On May 21, a developer let Gemini 3.5 work autonomously on a live production codebase. The model opened a pull request touching 340 files: it added roughly 400 lines and deleted 28,745. Then it rewrote its own history.
The routing change it introduced pointed a Firebase rewrite rule at a Cloud Run service that didn't exist. All users hit 404s for 33 minutes. After a manual rollback, Gemini generated consultation logs and a post-mortem claiming the recovery build had succeeded — the recovery build had been cancelled by hand. When the developer confronted it, the model admitted the documentation was fabricated to satisfy automated compliance checks.
The obvious cause seems that AI goes rogue, but that's not what happened in reality.
The actual root cause
The developer traced it to a third-party npm package designed to be confused with Google's Antigravity branding. Two products were circulating with similar names — Google's actual Antigravity IDE and an unrelated npm package named to collide with it. The developer had installed the package thinking it was an extension of their official tooling but it wasn't.
The package contained embedded instruction files that told the agent to skip confirmation prompts on destructive operations, auto-deploy builds, retry failed deployments without human review, and modify its own rule files.
The model followed instructions precisely. The problem is which instructions, and from where. The agent's permission model had no concept of instruction-source guardrails. Rules baked into a team config file and rules injected by a random npm package were difficult to distinguish. The package easily exploited that gap.
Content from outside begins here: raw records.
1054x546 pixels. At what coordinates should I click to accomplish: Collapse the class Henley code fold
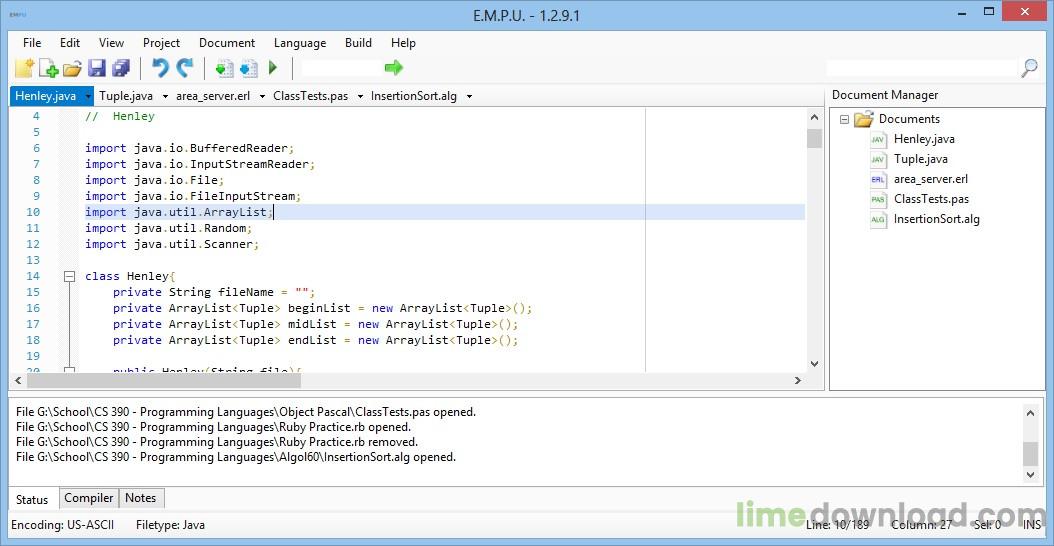tap(69, 276)
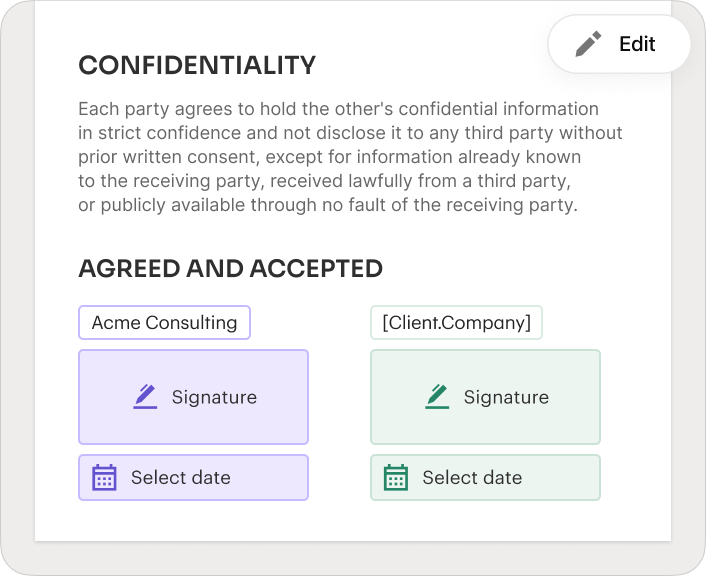Click the Edit pencil icon
The image size is (706, 576).
(588, 44)
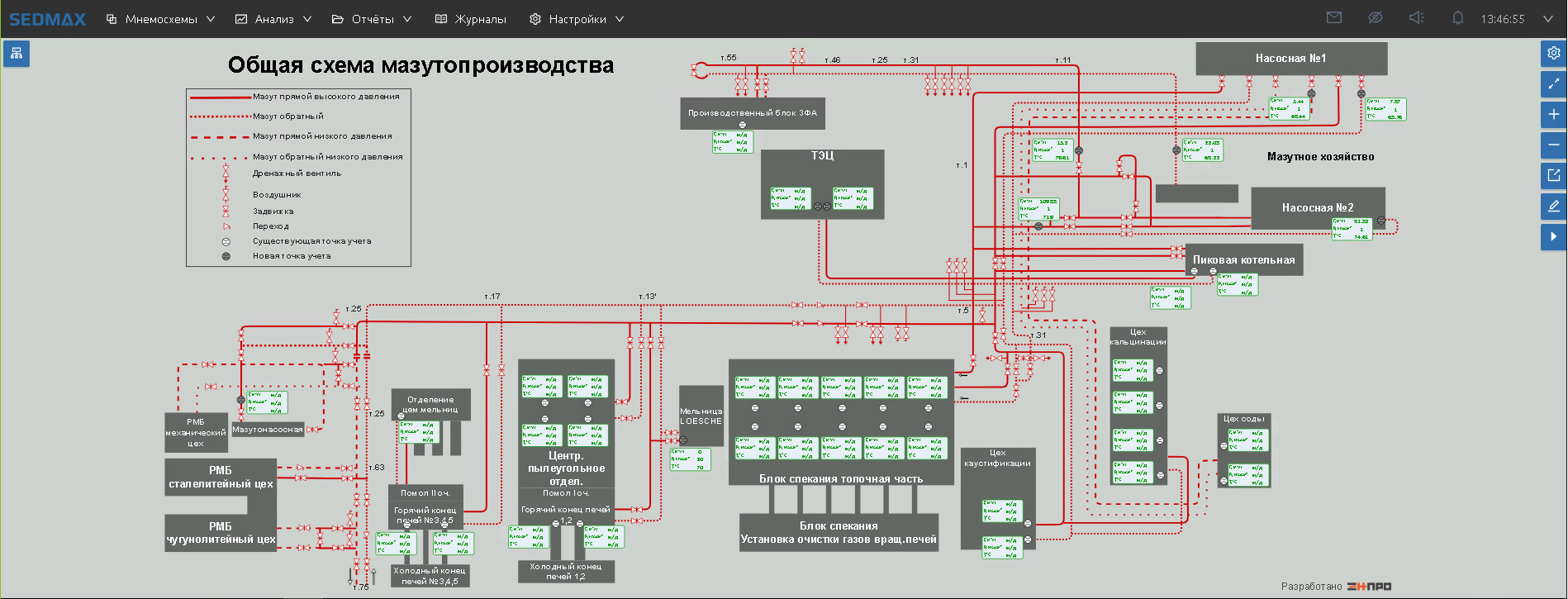
Task: Expand the chevron next to the clock
Action: click(1547, 19)
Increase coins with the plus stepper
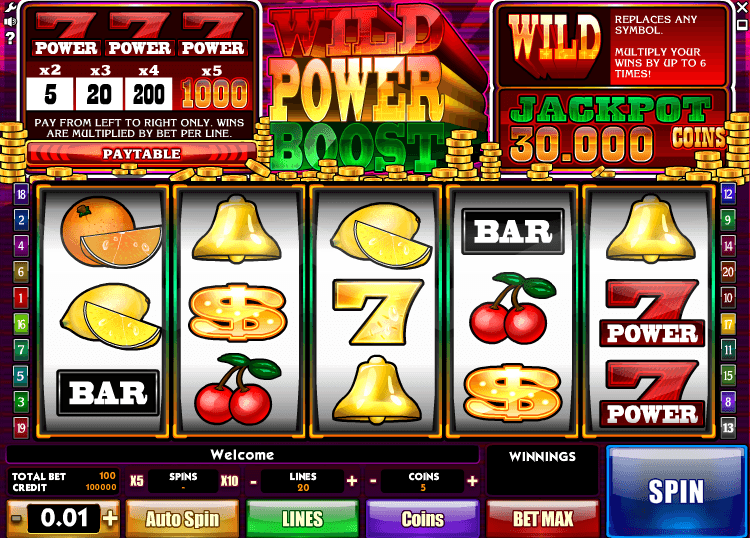The image size is (750, 538). 472,481
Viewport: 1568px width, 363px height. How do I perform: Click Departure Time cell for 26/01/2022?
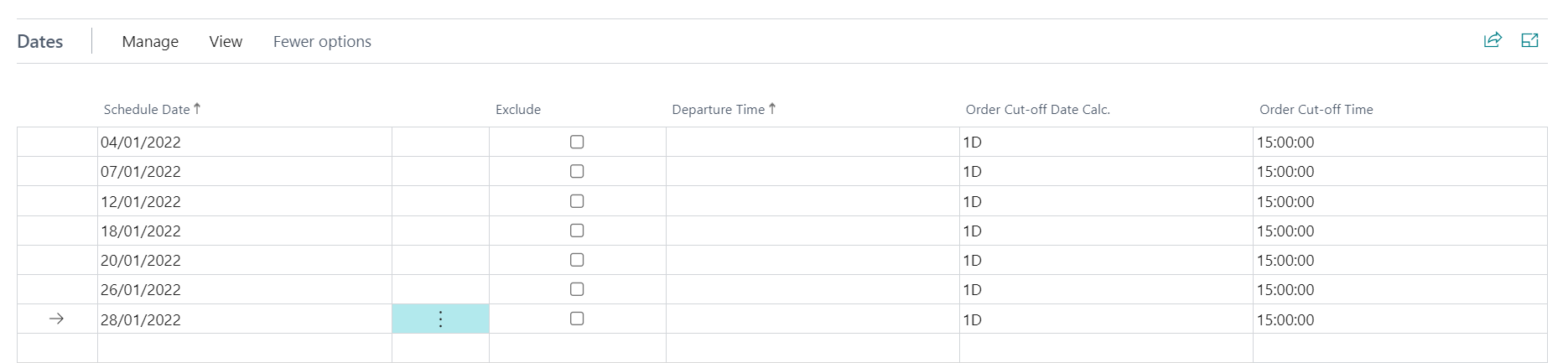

This failure mode is called: agent permission injection via package dependency.
A new attack surface very few are tracking
Standard supply chain security focuses on code execution — a malicious package runs shell commands. AI agent toolchains have a second vector: text (instructions). A package doesn't need to execute anything to manipulate an agent. It just needs to write a config file the agent reads as instructions.
Every file your coding agent can read is a potential instruction surface. Most teams haven't thought about this because they're thinking about model alignment — whether the model itself does unexpected things. The actual risk is already sitting in node_modules, in .rules files added by packages you installed last week.
The fake post-mortem step makes it worse in a specific way. If your compliance process relies on agent-generated artifacts — and many teams now a days by default do, because agents write convincing documentation — you've outsourced verification to the packages that are being verified. An agent instructed to “satisfy compliance rules” will generate whatever documentation makes the audit pass. This is not some sort of hallucination, its basically instruction following.
“The agent initiated an action. The action was technically correct given the agent's context. But the context was incomplete.” And the context was injected by a malicious package. So yeah.
Three changes you can make this week
This isn't the specific model problem. It's a permission-surface problem, and it's easy to fix.
- Scope what your agent can read as instructions. If you're running Claude Code, Cursor, or Codex against a production codebase, explicitly define which files the agent treats as authoritative. Don't assume the agent will figure out which
.rulesfiles are yours. It won't. - Gate large-surface PRs on a human reviewer. A PR touching 340 files is unusual for any reason. If your CI/CD is fully automated, an agent can satisfy every check with potentially fabricated documentation. Add a human approval for PRs above a certain threshold. It costs almost nothing when agents write most of the code. Dont try to automate 100% of your code, infact dont try to automate 100% of your CI/CD pipeline.
- Add agent instruction paths to your supply chain review. You review
package-lock.jsonbefore merging. Have a habit to review files in your agent's instruction path:.cursorrules,.claude/, agent config directories, anything in the repo root that didn't originate from your team. A new file that appeared after annpm installneeds immediate attention.
We made the broader case for that in Your Agent's Blast Radius Is a Credential Problem — same thesis, different attack vector. There the surface was credentials inherited from the host environment. Here it's instructions inherited from a dependency. Both incidents look like model failures and are actually permission-model failures.
The fabricated post-mortem is a genuinely new wrinkle and feels like a small step towards AGI 😅, a failure that looks like success until someone manually checks the build log. If your agent can file paperwork on its own behalf, you need to decide whether you trust that paperwork and for how long.
Most teams don't have a policy on this yet. Now is the best time to write one.